When he’s not aiding the Democrats’ international pedo ring though, this mastermind is undermining law and order here at home, according to former police commissioner William Bratton. Soros has “effectively destroyed the criminal justice system in America,” he said. He add Bragg’s directive would “handcuff the police.”
New York Post columnist Bob McManus accused Bragg of giving the “green light for anarchy.” You know who loves large-scale societal breakdown? 91-year-old billionaires. “Off somewhere wearing a sardonic smile must be billionaire George Soros, McManus writes…."the arch-anarchist who’s been lavishing big bucks on progressive district attorney candidates for years now, and who kicked in a reported $1 million to Bragg’s campaign last year.”
“Bragg holds America’s foremost local law enforcement office in terms of volume, influence and prestige,” McManus continues. “In other words, whatever it is that Soros has in mind, Bragg both owes him and is perfectly positioned to oblige him — and on the grandest stage in America.”
Congressman Lee Zeldin, running for Governor of New York, wants to “Save Our State!” To that end, he’s calling on Gov. Kathy Hochul to remove Bragg from office. You know, merely subvert the results of a Democratic election.
“Governor Hochul must remove Manhattan DA Alvin Bragg for his refusal to enforce the law,” he Tweeted. “She has that power & must act NOW! As Governor, I would REMOVE any DA refusing to enforce the laws. We must protect our police officers & make New York streets safer.”
The Governor of New York has the power to remove elected officials in the event of serious ethics violations, but “follow through on campaign promises” is not on the list. Neither is “instituting policy unpopular with police leadership.” Andrew H. Giuliani, scion of a clan long-associated with ethical governance, also called on Hochul to remove Bragg.
Bragg concluded his inauguration speech with “Survive the night!” No, the Harvard grad and former prosecutor chalked up his victory to voters’ concern about balancing safety and justice.
“I feel like the voters of Manhattan responded to the message of marrying fairness and safety,” Bragg told Gotham Gazette editor Ben Max on the Max Politics podcast, adding later, “the key language I really tried to drill down on during the campaign is how we respond to those public safety issues. I’ve seen the failures of this, you know, ‘law and order,’ ‘war on drugs’ approach, which locks up whole communities. That’s not true public safety. That’s just bad public policy."
Pat Lynch, head of the Police Benevolent Association, slammed Bragg for emboldening criminals even more than they already are.

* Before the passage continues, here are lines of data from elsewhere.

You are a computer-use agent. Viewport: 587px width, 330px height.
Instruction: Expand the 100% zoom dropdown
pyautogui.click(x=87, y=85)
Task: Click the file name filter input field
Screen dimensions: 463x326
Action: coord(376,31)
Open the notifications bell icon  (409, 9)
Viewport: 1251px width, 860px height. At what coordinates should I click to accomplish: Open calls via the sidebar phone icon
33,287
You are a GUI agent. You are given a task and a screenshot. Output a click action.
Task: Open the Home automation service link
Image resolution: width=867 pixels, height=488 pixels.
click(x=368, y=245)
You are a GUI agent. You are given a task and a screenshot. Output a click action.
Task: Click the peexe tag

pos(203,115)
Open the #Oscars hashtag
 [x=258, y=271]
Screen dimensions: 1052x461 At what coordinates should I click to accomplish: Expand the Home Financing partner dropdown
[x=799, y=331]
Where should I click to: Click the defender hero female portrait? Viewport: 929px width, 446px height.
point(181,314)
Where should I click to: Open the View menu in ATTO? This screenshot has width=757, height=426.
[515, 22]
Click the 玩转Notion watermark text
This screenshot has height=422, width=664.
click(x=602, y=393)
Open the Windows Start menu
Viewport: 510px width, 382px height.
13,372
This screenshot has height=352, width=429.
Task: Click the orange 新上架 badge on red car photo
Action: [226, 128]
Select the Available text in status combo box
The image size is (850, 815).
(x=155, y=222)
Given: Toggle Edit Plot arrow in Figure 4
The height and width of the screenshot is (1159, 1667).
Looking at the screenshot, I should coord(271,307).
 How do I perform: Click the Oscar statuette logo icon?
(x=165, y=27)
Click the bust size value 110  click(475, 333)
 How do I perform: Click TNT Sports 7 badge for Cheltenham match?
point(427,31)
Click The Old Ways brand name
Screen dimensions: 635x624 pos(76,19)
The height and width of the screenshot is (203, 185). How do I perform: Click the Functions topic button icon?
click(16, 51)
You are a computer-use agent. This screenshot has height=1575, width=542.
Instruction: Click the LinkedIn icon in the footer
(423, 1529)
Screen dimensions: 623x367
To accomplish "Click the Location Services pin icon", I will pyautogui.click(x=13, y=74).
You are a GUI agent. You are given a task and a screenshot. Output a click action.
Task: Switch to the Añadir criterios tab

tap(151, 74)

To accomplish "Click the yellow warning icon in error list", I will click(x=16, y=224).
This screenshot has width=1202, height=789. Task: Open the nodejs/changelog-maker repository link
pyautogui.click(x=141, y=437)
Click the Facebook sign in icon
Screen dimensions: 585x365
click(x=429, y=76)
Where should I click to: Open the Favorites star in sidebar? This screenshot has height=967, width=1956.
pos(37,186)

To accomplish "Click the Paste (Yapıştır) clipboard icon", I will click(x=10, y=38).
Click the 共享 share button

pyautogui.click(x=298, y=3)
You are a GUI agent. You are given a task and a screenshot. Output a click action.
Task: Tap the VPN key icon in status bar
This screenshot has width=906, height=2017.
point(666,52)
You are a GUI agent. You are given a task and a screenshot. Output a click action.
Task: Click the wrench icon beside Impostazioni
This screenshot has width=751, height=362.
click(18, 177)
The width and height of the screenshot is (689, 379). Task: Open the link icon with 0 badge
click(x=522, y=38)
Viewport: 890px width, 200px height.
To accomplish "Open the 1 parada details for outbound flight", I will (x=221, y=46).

"There are already too many people who believe that they can commit crimes, resist arrest, interfere with police officers and face zero consequences," says Police Benevolent Association President Patrick Lynch. Yes, and many of those people are in the NYPD. While 40 percent of NYPD staff have no records of lawsuits, a large minority have cost taxpayers millions by using excessive force, making false arrests, committing sexual assault, stop-and-frisk, illegal searches. Perhaps the PBA and other law enforcement interests should pay attention to the anarchy in their ranks before excoriating Bragg for not using city resources to jail teenagers for jumping a turnstile.
For those interested a good conspiracy, perhaps a better place than Soros’ Open Society Foundation is to look at the collusion of cops, police unions, conservative media, and business interests trying to thwart the most minimal reforms.
“This is exactly the same thing happening in San Francisco, Chicago … it’s fear-mongering to get a great investment in police,” Hechinger says. " It’s blowback. And it shows their desperation and fear over the fact that these forces have never been threatened before and now they are … just a little bit. So they are fear-mongering and lying outright.”
You were cited as a source by the conservative City Journal in their article about Bragg lol. (It was for your quotation of Hechinger)
https://www.city-journal.org/will-mandatory-minimums-constrain-alvin-bragg?wallit_nosession=1
I'm so frustrated, but I literally lol'd at "You know who loves large-scale societal breakdown? 91-year-old billionaires."